· AI & Development  · 5 min read

Building Ask Warren: A Production RAG System with 47 Years of Investment Wisdom

How I built a retrieval-augmented generation system that lets you chat with Warren Buffett's shareholder letters - to understand RAG trade-offs in production.

How I built a retrieval-augmented generation system that lets you chat with Warren Buffett's shareholder letters - to understand RAG trade-offs in production.

I’ve been curious about RAG (Retrieval-Augmented Generation) for a while. Reading about a technology and actually shipping it are very different. I wanted to feel the real friction—parsing, chunking, embeddings, latency, cost, quality—and see the upside. I like to think in trade-offs.

I had the perfect excuse.

I look up to Warren Buffett. I have a deep interest in finance, and I treat the Berkshire Hathaway shareholder letters like a personal curriculum—47 years of clear thinking on capital allocation, incentives, risk, and integrity. I’ve read them all. Multiple times. They’re dense with ideas you can actually use.

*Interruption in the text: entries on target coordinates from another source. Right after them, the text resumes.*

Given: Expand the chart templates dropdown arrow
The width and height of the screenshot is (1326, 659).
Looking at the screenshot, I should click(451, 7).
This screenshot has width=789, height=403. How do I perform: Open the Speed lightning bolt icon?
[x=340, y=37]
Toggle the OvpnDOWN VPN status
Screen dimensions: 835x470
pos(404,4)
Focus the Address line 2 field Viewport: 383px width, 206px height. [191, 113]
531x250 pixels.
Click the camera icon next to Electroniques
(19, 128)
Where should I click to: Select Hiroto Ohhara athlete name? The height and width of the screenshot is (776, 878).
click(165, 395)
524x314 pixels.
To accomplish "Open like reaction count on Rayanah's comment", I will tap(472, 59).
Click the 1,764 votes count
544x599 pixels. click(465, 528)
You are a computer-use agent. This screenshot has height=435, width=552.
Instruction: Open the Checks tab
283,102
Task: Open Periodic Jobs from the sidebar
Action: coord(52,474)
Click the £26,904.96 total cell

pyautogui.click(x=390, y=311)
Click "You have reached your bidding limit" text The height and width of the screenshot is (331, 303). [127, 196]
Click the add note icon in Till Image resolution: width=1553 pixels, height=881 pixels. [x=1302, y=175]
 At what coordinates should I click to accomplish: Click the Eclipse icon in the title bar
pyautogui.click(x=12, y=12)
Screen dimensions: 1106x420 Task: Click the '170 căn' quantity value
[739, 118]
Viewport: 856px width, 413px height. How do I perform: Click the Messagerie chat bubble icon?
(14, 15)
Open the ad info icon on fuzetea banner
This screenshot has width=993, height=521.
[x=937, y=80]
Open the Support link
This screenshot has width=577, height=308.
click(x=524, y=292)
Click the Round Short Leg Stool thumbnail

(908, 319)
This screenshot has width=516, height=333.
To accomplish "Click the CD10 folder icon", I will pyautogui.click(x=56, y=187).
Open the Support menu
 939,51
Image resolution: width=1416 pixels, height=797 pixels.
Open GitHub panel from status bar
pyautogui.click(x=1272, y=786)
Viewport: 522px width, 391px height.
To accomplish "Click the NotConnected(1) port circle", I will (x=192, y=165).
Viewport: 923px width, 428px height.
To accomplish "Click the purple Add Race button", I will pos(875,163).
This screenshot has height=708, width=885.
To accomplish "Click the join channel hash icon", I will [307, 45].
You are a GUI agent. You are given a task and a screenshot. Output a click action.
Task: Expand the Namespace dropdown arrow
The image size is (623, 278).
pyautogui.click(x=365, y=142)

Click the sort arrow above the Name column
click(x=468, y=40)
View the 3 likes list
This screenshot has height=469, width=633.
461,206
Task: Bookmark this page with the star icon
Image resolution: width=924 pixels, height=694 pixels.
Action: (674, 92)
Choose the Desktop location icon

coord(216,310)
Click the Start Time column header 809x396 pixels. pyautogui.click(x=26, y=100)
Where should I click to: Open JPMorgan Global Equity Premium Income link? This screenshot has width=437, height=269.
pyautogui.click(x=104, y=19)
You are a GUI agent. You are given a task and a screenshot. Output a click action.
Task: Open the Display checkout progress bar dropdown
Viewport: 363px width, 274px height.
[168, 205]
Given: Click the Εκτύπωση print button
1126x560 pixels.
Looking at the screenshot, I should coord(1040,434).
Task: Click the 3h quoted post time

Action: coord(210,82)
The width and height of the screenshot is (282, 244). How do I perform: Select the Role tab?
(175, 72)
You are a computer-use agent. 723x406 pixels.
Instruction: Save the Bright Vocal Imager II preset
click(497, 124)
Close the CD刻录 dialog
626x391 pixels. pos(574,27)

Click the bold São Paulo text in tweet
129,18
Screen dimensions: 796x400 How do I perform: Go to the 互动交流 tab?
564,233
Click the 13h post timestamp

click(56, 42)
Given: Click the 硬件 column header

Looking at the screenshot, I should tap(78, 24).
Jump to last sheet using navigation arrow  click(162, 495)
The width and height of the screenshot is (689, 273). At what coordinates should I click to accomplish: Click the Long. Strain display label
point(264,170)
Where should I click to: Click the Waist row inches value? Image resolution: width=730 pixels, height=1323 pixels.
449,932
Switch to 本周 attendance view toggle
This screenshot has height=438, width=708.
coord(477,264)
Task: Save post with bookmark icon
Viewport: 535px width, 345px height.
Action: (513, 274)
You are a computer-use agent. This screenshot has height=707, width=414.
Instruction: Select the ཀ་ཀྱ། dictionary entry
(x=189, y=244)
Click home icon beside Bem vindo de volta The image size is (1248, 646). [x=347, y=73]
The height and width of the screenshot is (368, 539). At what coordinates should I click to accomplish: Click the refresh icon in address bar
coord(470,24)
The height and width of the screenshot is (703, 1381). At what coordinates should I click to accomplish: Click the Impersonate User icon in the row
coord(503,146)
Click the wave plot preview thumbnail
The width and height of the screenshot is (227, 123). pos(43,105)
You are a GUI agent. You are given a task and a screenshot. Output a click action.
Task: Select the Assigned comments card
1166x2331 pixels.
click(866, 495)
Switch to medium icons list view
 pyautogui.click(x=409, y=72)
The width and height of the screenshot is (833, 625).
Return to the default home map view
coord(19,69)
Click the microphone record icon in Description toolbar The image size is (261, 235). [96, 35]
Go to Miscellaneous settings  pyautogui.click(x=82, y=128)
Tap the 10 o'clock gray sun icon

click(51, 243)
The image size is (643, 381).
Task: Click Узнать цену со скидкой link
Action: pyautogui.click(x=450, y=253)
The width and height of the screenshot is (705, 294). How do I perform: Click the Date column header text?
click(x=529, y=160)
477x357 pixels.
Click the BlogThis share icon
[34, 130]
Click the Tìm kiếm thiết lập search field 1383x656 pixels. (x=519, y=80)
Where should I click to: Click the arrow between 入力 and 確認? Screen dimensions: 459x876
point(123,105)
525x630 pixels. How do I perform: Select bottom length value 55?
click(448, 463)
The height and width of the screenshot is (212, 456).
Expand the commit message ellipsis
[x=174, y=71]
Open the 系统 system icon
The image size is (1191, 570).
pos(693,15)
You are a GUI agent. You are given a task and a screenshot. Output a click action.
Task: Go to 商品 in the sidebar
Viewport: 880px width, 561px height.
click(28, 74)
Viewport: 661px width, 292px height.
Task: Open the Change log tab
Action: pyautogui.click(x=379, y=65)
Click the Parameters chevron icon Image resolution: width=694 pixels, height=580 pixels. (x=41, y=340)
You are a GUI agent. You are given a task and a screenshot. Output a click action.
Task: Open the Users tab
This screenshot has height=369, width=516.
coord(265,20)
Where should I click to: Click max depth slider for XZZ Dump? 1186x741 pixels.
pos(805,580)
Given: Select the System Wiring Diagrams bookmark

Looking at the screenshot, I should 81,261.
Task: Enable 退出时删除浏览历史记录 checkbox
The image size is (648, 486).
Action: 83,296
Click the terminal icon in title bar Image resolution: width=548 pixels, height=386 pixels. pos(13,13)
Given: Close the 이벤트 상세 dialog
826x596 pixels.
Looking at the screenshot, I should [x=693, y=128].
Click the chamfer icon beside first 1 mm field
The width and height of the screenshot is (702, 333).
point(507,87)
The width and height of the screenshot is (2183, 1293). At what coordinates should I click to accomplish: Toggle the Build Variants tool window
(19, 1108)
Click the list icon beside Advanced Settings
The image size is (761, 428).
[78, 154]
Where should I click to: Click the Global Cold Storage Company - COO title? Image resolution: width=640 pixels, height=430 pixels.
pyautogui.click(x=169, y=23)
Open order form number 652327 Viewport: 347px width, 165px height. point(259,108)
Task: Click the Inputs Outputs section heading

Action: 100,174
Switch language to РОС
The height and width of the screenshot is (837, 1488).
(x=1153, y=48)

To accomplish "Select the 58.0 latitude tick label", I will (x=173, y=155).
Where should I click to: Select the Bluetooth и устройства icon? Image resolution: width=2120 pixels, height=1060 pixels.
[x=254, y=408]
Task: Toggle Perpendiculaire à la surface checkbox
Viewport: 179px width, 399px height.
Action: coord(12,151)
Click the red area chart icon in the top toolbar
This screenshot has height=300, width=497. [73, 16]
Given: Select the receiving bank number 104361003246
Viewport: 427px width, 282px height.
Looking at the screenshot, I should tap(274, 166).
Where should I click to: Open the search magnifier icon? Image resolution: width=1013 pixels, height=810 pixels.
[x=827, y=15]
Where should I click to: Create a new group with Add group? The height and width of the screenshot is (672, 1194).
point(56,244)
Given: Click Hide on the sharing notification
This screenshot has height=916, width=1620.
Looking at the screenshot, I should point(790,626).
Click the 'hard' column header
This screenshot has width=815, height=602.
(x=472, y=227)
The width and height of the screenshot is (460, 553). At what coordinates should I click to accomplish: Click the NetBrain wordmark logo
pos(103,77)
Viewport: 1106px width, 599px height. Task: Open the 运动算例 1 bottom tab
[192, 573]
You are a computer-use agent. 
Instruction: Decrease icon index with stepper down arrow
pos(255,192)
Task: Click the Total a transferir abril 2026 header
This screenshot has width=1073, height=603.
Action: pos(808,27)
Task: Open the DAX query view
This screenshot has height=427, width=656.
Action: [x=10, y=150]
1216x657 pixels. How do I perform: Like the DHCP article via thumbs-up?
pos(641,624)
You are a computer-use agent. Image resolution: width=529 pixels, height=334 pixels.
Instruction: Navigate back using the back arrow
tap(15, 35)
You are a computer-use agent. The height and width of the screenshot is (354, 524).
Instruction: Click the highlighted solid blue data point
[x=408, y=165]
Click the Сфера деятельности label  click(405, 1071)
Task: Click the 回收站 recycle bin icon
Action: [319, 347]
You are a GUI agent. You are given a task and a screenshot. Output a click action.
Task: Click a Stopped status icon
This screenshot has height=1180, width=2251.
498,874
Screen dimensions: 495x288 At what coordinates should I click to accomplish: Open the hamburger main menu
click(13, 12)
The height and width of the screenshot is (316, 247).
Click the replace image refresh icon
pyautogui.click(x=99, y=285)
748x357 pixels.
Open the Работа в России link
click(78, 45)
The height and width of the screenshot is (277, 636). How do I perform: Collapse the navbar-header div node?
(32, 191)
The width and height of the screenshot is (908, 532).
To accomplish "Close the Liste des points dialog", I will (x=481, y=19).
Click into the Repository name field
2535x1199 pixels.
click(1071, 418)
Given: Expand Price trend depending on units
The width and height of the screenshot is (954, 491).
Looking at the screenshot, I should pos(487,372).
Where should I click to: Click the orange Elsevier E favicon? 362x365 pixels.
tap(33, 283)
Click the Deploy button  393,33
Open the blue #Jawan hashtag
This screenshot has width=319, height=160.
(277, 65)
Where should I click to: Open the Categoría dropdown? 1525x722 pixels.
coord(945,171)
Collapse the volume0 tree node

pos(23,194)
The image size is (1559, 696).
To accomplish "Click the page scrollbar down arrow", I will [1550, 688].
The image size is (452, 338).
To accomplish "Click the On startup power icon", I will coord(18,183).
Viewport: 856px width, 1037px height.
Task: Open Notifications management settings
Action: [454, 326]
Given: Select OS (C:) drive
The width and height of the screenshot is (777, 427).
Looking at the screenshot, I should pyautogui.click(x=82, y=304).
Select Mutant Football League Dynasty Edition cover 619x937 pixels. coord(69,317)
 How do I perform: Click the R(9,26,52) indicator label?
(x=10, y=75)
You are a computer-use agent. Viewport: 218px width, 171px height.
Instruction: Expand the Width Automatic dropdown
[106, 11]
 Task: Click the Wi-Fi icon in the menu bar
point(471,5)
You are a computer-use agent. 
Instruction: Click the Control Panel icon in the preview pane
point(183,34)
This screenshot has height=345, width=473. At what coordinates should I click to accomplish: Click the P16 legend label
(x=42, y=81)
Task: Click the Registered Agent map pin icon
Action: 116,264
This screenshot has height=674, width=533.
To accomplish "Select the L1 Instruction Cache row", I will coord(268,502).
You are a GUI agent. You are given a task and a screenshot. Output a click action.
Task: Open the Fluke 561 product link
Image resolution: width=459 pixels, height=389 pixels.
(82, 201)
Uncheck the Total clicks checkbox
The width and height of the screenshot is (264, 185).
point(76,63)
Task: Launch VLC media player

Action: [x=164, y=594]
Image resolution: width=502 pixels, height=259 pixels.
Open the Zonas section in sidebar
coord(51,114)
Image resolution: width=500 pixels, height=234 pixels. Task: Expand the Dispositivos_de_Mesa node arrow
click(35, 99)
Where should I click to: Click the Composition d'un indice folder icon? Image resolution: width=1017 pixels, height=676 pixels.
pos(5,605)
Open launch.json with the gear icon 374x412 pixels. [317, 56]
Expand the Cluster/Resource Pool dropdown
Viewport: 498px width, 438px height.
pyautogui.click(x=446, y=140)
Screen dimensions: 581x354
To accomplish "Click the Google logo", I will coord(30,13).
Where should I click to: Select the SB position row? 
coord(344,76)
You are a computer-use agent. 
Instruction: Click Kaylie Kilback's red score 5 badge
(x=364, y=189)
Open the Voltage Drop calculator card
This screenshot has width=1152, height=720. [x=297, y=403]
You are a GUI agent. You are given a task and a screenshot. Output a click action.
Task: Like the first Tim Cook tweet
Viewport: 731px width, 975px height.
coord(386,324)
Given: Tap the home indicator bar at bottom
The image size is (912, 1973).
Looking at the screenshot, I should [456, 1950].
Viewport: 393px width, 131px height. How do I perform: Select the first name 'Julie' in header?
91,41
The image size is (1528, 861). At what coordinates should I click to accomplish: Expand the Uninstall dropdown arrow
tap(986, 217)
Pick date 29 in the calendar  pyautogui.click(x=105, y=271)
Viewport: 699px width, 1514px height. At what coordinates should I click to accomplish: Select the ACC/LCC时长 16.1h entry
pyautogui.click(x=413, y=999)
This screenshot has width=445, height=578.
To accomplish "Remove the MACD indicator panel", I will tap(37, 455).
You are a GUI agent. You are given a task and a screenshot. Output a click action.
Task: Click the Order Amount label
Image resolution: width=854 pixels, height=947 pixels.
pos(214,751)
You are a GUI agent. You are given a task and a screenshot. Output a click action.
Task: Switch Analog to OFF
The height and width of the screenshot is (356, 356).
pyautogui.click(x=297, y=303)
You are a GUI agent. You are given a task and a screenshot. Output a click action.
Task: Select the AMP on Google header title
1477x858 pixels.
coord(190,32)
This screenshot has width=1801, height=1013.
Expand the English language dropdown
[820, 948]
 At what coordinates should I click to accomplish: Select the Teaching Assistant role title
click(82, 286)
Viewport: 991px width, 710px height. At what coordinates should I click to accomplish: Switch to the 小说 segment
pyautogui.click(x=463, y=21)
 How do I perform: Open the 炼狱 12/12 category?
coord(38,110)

So I built Ask Warren—a production RAG system that answers questions from those letters, with sources and year citations, fast and cheap.

Why Warren Buffett?

I needed a corpus that’s:

  • High-signal (no fluff; consistent voice and quality)
  • Publicly available (PDFs from 1977–2023)
  • Actually interesting to query (things you’d ask a real investor)

And, personally:

  • I admire Buffett’s clarity and discipline.
  • The letters are the primary source. No hot takes. No summaries. Just the original text.
  • I’ve already internalized a lot of it; now I wanted a tool to interrogate and cross-reference it on demand.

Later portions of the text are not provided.